Exclusion des binationaux aux fonctions sensibles de l’État : les détails connus



La liste des fonctions politiques et hautes responsabilités de l’État nécessitant la nationalité algérienne « exclusive » est désormais connue. Le projet de Loi a été soumis à l’Assemblée populaire nationale (APN), indique, ce samedi 10 septembre, l’agence officielle APS.

Fonctions de nature « sensible » et « particulière »

À la suite de la dernière révision constitutionnelle, le nouvel article 63 de la loi fondamentale fixe une liste de hautes responsabilités de l’État et de fonctions politiques dont l’accès requiert la nationalité algérienne exclusive.

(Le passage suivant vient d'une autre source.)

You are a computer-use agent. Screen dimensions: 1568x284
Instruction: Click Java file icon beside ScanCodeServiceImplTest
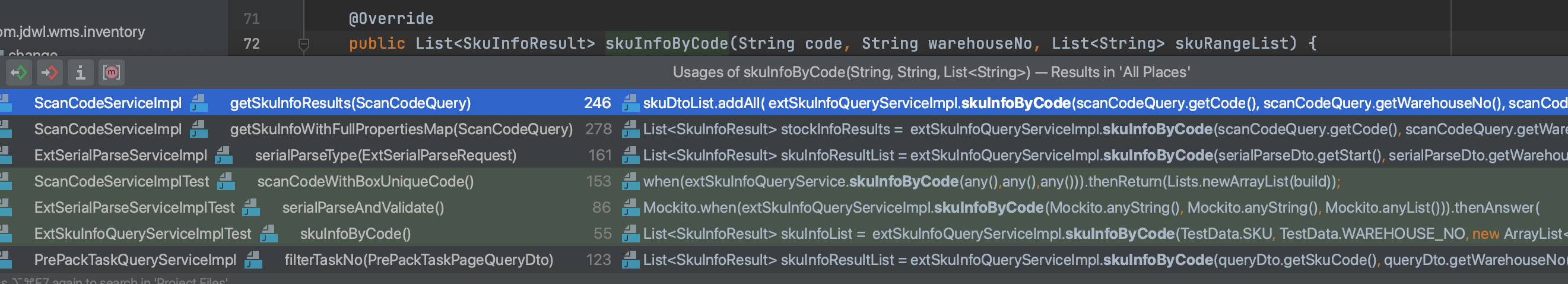tap(227, 182)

Les postes concernés sont les suivants : les présidents du Conseil de la Nation, de l’APN, du Conseil constitutionnel, du Conseil d’État, ainsi que les membres du Gouvernement, le secrétaire général du Gouvernement et le premier président de la Cour suprême, ou encore le Gouverneur de la Banque d’Algérie. Toujours au titre des fonctions civiles, le président de la Haute instance indépendante de surveillance des élections figure également dans cette liste.

En outre, de nombreuses fonctions militaires et des corps de sécurité sont également soumises à cette disposition. C’est le cas du chef d’État-major de l’Armée nationale populaire, les commandants des forces armées et des régions militaires, ainsi que « toute autre haute responsabilité militaire définie par voie réglementaire », rapporte l’APS.  L’ensemble des « responsables des organes de sécurité » sont également soumis à l’obligation de détenir la nationalité algérienne exclusive.

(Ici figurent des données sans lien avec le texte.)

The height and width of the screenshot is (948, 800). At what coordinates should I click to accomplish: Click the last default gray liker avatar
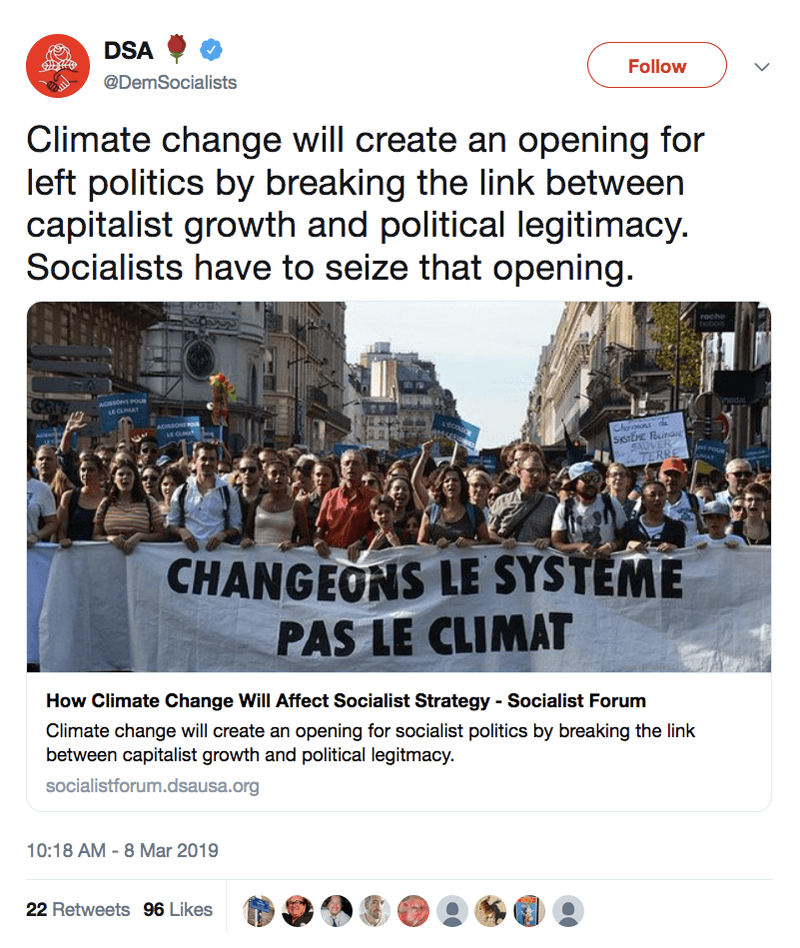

Déclarations sur l’honneur : les titulaires actuels des fonctions concernés

Le projet de Loi comportant 6 articles, introduit également une « obligation de la présentation par le candidat ou le titulaire de la haute responsabilité de l’État ou de la fonction politique concernées, d’une déclaration sur l’honneur attestant de sa jouissance de la nationalité algérienne exclusive », précise l’APS.

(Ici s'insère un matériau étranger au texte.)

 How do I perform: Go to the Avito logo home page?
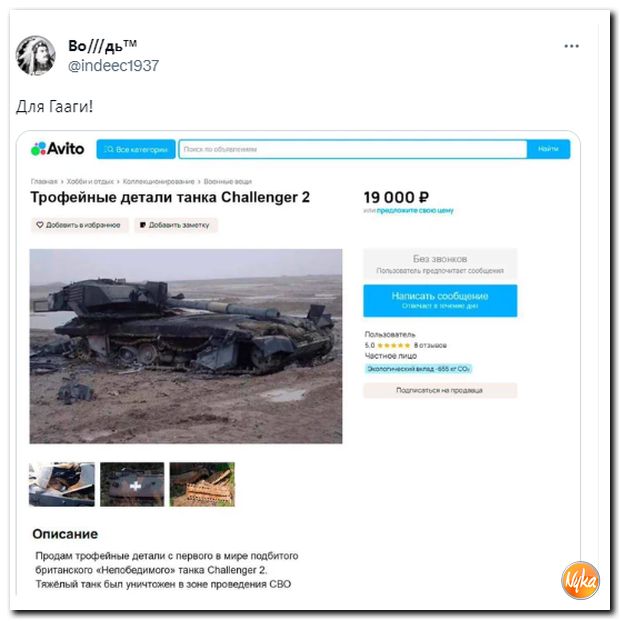(x=58, y=149)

Les « titulaires actuels » de ces responsabilités de l’État et fonctions politiques disposent d’une « période transitoire de 6 mois (…) pour se conformer à son contenu [de la loi, NDLR] », selon le texte rapporté par l’agence officielle. « Toute fausse déclaration expose son auteur aux sanctions prévues par la législation en vigueur », prévient le projet de loi.